Dataset entries:
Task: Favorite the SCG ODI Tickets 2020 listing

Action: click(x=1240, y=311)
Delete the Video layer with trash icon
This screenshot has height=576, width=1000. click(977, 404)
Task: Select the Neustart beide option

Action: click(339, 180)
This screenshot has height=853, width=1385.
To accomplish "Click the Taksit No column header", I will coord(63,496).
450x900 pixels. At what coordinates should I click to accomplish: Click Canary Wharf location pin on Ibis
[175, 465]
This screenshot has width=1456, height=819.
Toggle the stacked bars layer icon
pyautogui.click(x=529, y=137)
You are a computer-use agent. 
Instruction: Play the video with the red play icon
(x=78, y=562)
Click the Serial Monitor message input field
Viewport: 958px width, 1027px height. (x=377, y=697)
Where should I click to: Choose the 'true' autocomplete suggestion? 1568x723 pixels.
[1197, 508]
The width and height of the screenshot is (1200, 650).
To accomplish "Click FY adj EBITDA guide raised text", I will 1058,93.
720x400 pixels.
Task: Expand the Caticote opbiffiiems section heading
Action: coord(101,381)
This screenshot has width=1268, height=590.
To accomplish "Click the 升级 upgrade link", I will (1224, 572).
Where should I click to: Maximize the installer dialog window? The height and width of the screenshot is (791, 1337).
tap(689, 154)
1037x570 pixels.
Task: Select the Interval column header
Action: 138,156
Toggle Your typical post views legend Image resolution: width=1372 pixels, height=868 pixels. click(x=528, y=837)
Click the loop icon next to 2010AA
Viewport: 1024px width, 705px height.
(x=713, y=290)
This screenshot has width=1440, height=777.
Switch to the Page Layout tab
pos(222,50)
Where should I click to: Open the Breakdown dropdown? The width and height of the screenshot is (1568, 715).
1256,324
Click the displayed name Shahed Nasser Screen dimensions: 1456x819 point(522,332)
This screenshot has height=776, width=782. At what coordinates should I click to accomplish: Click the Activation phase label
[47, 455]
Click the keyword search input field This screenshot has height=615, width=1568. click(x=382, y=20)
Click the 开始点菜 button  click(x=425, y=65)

> _Your goal_: Above are the lines; repeat exactly the ones from the line containing "Toggle the stacked bars layer icon" down to the line containing "This screenshot has width=1440, height=777.", both inclusive.

> _Final answer_:
Toggle the stacked bars layer icon
pyautogui.click(x=529, y=137)
You are a computer-use agent. 
Instruction: Play the video with the red play icon
(x=78, y=562)
Click the Serial Monitor message input field
Viewport: 958px width, 1027px height. (x=377, y=697)
Where should I click to: Choose the 'true' autocomplete suggestion? 1568x723 pixels.
[1197, 508]
The width and height of the screenshot is (1200, 650).
To accomplish "Click FY adj EBITDA guide raised text", I will 1058,93.
720x400 pixels.
Task: Expand the Caticote opbiffiiems section heading
Action: coord(101,381)
This screenshot has width=1268, height=590.
To accomplish "Click the 升级 upgrade link", I will (1224, 572).
Where should I click to: Maximize the installer dialog window? The height and width of the screenshot is (791, 1337).
tap(689, 154)
1037x570 pixels.
Task: Select the Interval column header
Action: 138,156
Toggle Your typical post views legend Image resolution: width=1372 pixels, height=868 pixels. click(x=528, y=837)
Click the loop icon next to 2010AA
Viewport: 1024px width, 705px height.
(x=713, y=290)
This screenshot has width=1440, height=777.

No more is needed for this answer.